Who must file trust tax returns?
A trust is included under the definition of a “person” in terms of the ITA (Income Tax Act no.58 of 1962) and is therefore regarded as a taxpayer.  All South African trusts, including resident and non-resident trusts, that are registered for income tax, must file a tax return annually, even if the trust is not economically active.  A trustee is the representative taxpayer of a trust. Trustees or representatives must register the trust for income tax and file the required tax returns annually. Alternatively, a registered tax practitioner can be appointed as the representative taxpayer. 
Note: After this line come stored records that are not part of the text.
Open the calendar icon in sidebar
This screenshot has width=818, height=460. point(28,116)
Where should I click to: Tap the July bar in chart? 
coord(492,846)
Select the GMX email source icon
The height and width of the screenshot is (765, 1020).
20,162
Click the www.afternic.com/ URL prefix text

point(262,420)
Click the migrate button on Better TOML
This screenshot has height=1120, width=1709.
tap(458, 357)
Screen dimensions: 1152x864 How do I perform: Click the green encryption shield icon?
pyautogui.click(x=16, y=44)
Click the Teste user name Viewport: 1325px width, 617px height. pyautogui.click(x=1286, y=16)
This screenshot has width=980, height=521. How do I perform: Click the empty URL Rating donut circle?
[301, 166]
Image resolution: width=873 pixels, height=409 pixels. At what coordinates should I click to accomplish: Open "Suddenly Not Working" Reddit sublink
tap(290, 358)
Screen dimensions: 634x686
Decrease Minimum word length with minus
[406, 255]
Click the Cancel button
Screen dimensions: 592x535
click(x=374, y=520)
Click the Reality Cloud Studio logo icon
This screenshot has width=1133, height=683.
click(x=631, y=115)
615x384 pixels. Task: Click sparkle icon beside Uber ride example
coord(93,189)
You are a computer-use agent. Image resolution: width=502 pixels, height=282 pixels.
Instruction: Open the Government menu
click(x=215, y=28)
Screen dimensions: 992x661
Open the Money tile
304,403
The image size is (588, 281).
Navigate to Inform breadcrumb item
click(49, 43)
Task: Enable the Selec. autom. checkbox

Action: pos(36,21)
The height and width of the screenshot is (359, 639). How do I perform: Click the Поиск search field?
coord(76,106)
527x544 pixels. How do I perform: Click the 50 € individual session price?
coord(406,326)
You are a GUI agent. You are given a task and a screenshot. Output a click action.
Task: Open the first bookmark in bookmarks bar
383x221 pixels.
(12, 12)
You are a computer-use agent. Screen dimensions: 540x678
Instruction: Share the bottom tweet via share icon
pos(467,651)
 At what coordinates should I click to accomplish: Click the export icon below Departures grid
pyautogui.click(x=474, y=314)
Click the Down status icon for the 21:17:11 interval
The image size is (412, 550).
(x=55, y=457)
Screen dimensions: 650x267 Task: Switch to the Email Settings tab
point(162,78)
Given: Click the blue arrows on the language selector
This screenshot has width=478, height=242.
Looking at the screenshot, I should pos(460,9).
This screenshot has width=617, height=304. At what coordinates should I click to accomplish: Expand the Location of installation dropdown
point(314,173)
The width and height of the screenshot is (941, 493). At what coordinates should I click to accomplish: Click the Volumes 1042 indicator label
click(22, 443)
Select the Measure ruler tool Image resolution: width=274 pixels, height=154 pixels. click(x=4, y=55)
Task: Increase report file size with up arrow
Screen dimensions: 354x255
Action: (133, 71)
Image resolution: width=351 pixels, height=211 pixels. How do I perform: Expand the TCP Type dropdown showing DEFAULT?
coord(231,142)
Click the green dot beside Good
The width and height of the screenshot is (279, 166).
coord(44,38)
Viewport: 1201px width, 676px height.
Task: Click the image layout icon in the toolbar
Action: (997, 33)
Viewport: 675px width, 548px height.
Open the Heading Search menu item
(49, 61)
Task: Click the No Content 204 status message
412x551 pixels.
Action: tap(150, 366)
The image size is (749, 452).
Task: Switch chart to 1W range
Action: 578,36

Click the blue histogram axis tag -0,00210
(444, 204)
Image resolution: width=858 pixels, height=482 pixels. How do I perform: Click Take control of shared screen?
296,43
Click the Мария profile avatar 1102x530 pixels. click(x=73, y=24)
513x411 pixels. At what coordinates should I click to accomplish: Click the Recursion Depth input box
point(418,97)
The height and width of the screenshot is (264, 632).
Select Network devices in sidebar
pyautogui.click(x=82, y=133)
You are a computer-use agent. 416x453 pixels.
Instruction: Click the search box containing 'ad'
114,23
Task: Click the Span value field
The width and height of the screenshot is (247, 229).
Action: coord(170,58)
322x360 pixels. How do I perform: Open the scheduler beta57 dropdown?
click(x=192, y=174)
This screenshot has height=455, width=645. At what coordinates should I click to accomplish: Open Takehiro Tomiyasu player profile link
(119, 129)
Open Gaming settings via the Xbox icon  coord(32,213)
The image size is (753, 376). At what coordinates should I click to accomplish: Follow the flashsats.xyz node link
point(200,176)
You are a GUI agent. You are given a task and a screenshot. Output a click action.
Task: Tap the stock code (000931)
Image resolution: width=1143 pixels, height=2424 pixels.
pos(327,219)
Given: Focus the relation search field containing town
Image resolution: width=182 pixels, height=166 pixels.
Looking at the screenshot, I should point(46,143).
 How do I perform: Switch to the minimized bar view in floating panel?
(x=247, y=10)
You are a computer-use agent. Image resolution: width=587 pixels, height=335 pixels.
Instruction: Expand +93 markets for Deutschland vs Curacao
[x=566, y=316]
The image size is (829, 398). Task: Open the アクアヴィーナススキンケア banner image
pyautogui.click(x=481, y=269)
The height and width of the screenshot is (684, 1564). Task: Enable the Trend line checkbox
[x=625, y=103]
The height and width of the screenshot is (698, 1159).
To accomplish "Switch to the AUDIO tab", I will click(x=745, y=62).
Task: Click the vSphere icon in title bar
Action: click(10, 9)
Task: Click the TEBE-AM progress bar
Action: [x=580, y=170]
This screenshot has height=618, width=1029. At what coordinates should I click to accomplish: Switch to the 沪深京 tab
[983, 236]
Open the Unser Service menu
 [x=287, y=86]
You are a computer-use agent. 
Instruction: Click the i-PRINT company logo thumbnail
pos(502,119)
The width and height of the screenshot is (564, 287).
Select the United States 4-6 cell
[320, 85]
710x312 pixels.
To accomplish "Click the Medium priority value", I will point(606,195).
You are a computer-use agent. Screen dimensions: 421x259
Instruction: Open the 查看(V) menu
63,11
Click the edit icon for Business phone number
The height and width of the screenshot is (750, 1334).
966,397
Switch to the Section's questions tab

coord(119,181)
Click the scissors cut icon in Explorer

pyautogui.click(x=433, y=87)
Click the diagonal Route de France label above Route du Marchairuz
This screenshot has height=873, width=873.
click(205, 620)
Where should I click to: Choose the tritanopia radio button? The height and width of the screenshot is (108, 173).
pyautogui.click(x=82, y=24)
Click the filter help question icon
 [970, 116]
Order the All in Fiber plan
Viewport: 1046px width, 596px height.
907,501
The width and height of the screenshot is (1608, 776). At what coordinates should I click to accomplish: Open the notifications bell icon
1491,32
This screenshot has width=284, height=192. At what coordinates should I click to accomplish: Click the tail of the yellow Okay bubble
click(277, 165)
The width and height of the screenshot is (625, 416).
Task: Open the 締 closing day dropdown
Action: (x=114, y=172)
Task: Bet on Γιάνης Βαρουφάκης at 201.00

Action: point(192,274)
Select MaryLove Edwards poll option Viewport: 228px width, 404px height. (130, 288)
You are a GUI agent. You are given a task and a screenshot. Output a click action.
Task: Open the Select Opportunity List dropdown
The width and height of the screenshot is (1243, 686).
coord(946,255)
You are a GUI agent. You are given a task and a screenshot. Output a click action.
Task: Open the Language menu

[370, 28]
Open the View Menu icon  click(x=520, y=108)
What must be done?             
Taking into account recent changes to the legislation, trustees must submit their returns for the 2025 year of assessment and file the mandatory supporting documents listed further below. 

Recent legislative changes

  • The “flow-through” principle is now limited to resident beneficiaries, so all amounts vested to non-resident beneficiaries are taxable in the hands of the trust. This also affects the submission requirements for provisional tax (IRP6).
  • Foreign tax credits for taxes paid on income or capital gains earned in a foreign jurisdiction can now be used to prevent double taxation.
  • From the 2025 tax year onwards, unused foreign tax credits will be carried forward automatically to the subsequent years of assessment, up to a maximum of six years.
  • The Section 12H Learnership Agreement is extended to 31 March 2027.
  • The definition of a trust is updated to include collective investment scheme portfolios.
  • SARS has issued new rules on how losses relating to distributions are limited under section 25B.

Return submissions
The final deadline for the submission of provisional and non-provisional Trust Income Tax Returns (ITR12Ts) is 19 January 2026.

Mandatory supporting documents

Required Documents

Details

Trust instrument

Latest deed or will

Certain transactions and financial flows

Income sources and distribution of income; proof of any tax credits

Financial information

Financial Statements/Annual Administration Account

Parties connected to a trust

Beneficial-ownership document, including detail per entity listed

Other documents

Letters of Authority and Minutes and Resolutions of trustee meetings

Foreign trust document (if applicable)

Controlled Foreign Company (IT10)

Mining document (if applicable)

Mining Schedule A and B

Source: SARS

File on time!
Trustees and administrators should take note that all the return submissions and supporting documents are due by 19 January 2026 – just days into the new year.  Submitting within the deadlines is necessary to comply with SARS regulations. Late submissions can lead to administrative penalties, interest charges, and additional steps. 

What else must be done?
Because a trust is also a provisional taxpayer, trustees should be aware that a trust is further required to submit provisional tax returns (IRP6) twice a year in August and February.  In addition, trustees are also required to submit an IT3(t) third-party data return that provides details of amounts vested to beneficiaries.  Finally, all income derived from a trust must be declared by any resident beneficiaries of trusts in their own income tax returns. 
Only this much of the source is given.